While I have the conscious ability to create both images and entire 3d animated systems in my head, it also comes with my subconscious flashing images at me, from animal forms through to mandalas (sometimes combined with buzzing noises), having extremely intrusive visual memories that can be triggered unexpectedly off a host of random things, and experiencing fireworks whenever I have a migraine. I think I might be sitting in a tail somewhere too. Hi, how's your tail doing? This one is very brightly coloured but tends to move around a lot.
This is similar to a conversation I had with my wife about inner dialog. I had always considered that one's inner dialog was literally conscious thought until I learned that some don't have that at all.
I get literal goosebumps for certain songs, and it is kind of all over the place (music wise). If someone puts on Adele's Rolling in the Deep, the part where she belts out in the chorus, I always get physical goosebumps.
I never realized not everyone can do this, but I also can wiggle my ears, another useless genetic trait.

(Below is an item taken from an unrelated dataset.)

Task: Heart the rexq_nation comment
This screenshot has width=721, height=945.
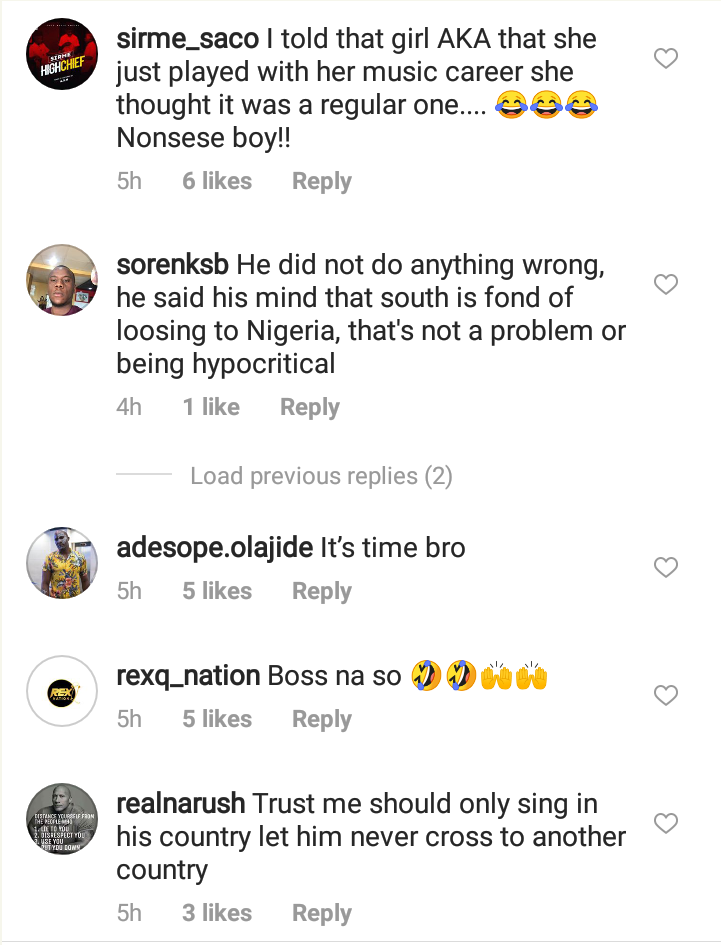Action: point(665,695)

yes literally, sometimes coupled with an overwhelming rush of emotions that makes my eyes well up (doesn't have to be in a sad way, and depends on the situation and music).

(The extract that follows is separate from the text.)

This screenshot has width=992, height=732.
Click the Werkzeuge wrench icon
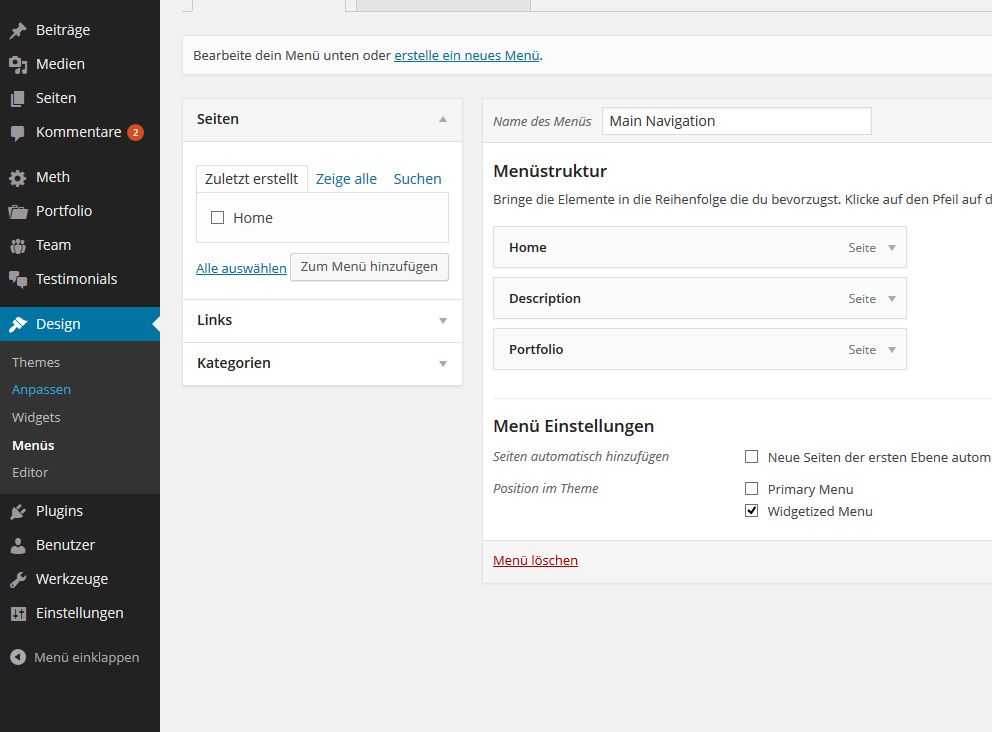tap(18, 580)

I don't think I have ever experienced this. I do however experience something like the opposite: music I don't like can evoke anything from a mild sense of dread to an almost caged-animal level of irritation - a very physical level of tension I feel all over. Especially horrid are the highly repetitive songs with vapid lyrics which inevitably go on to punish me by becoming an ear-worm infection for hours on end leaving me feeling exhausted. It makes the day seem unendurably long.
I am a bit of an odd duck when it comes to music though. I often go for weeks and weeks without actively seeking out any music at all. Not that I don't like music, I do, but I don't regularly experience that need for it that so many others seem to have. But, when I am programming and need to go into hyper-focus mode, I often find fast-paced Metal is the ticket, energizing and stimulating.
Some IDM tunes gave me shivers in the past, like Bola or Squarepusher.
And most noticably certain letter styles. Berlin graffiti from the late 90s, early 00s. DRM/BAD crews.
I may be even more "special" (in the article's own words) since I can give myself goosebumps at will. It's kinda like flexing a muscle, just on the back of my head.
Funnily, I searched for "I can give myself goosebumps" for the first time just a few days ago, and this[0] article popped out. Same website, identical title. (Then I also searched for "music gives me goosebumps" and got the one posted here.)
I don’t understand most of the words in his qawwalis but yes. His singing was out of this world. Like at the WOMAD festival in 1988: https://www.youtube.com/watch?v=AEIKmwVpOhQ
I listen to music all day while working that frequently triggers frisson. However, I cannot stand ASMR, especially bodily noises including mouth stuff like talking and lip smacking. That might just be Misophonia (TIL) though.
I am the same. I have an irrational hatred of those wet-mouth whisper videos, it makes my skin crawl but not in the same way as this article describes.
It doesn't have to do with being special it's just that music is touching something very deep inside you. It depends both on the intensity of the music and receptivity of the listener and can be developed.
But come on man... this source is absolute garbage. It's not really a readable article. Just a few sentences thrown together, in a very click-baity looking website.